Cambiano le generazioni, ma lo stile di vita delle donne cambia poco: la cura della casa e della famiglia è, soprattutto, affare loro. È quanto emerge da uno studio pubblicato su PLOS ONE che evidenzia quanto il divario di genere nell'uso del tempo sia correlato al contesto culturale del Paese in cui si vive.
10 paesi a confronto. I ricercatori hanno analizzato i dati raccolti nel sondaggio Multinational Time Use, che ha coinvolto tra il 2005 e il 2015 oltre 200.000 partecipanti provenienti da 10 diversi Paesi di Asia, Nord America ed Europa, Italia compresa. In generale, è emersa una disparità nell'impiego del tempo di uomini e donne nelle faccende domestiche, nell'accudimento dei figli e nel lavoro: le differenze maggiori sono state rilevate in Corea del Sud, Ungheria, Spagna, mentre le ore di lavoro impiegate in ufficio e a casa sarebbero divise più equamente in Finlandia, Regno Unito, USA e Canada. E in Italia? Nessuna novità: senza di loro, casa e famiglia non si reggono in piedi.

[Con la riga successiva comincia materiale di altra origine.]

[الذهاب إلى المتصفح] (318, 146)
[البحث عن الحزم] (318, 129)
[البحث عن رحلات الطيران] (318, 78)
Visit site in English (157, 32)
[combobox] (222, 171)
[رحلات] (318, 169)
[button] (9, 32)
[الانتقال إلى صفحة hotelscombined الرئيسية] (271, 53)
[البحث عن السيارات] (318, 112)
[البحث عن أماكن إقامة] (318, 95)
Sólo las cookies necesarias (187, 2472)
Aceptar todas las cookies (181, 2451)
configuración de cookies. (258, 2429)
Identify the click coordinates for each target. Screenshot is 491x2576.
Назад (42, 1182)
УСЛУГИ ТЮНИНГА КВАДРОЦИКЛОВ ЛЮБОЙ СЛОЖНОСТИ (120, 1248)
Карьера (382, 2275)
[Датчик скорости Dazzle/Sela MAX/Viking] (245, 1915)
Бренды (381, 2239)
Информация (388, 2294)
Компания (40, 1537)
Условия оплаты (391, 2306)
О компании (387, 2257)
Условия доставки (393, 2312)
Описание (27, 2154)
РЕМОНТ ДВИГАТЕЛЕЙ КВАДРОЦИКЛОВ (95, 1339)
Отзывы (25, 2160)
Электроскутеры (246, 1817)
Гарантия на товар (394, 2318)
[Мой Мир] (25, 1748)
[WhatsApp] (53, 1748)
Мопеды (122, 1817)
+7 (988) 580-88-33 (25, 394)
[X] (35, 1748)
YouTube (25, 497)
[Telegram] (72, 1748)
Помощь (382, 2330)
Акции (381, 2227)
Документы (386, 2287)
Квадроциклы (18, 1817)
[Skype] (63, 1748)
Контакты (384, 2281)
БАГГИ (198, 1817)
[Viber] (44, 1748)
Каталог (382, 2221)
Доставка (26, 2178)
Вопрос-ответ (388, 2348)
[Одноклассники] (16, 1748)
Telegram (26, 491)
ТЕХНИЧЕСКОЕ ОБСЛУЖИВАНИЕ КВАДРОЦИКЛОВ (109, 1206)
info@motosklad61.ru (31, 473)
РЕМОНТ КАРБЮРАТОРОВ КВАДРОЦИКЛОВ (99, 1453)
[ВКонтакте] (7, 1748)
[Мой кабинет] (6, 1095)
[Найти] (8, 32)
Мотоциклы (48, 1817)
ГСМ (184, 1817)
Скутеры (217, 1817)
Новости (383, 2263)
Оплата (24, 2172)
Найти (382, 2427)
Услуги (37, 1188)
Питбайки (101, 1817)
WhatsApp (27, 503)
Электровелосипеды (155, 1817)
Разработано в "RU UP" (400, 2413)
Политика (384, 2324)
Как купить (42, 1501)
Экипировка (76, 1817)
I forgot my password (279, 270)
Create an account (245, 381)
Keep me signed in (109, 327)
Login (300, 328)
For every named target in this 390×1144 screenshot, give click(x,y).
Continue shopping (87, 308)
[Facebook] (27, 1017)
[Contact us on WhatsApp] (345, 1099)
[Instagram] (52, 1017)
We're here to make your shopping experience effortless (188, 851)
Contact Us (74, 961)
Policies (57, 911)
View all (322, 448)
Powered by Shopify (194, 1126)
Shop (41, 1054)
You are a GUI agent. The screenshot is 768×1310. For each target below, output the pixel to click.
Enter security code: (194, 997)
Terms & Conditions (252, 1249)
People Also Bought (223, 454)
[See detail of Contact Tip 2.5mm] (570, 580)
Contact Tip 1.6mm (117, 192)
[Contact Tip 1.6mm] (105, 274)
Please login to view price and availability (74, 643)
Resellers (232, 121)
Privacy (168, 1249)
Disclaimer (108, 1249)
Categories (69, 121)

Matrimonio e figli. Lo studio sottolinea anche che il divario nel tempo utilizzato in cura della casa e accudimento familiare aumenta con l'età, con le maggiori differenze di genere tra i 30 e i 44 anni (periodo in cui arrivano matrimonio e figli), e torna a diminuire dopo i 65 anni (forse a causa di pensionamento e ritorno a una vita a due). In particolare, questa tendenza è più marcata (ancora) in Italia e Corea del Sud, mentre lo è meno in Canada e Finlandia. Per quanto riguarda le ore di lavoro, le disparità sono maggiori tra i 30 e i 64 anni, soprattutto nei Paesi Bassi.
Cultura e tradizioni. I risultati dello studio suggeriscono che il contesto culturale del Paese in cui si vive influenza di molto il modo in cui si impiega il proprio tempo durante tutta la vita: nei Paesi - come appunto il nostro - dove la donna è tradizionalmente colei che si occupa delle faccende domestiche e dei figli, le differenze nell'impiego del tempo sono più marcate; nei Paesi anglosassoni e nel Nord Europa, invece, il divario è minore, anche se non si può parlare di parità. «I risultati di questo studio, uniti a ricerche future, potranno aiutare a delineare gli sforzi necessari per chiudere questo divario di genere», concludono gli autori.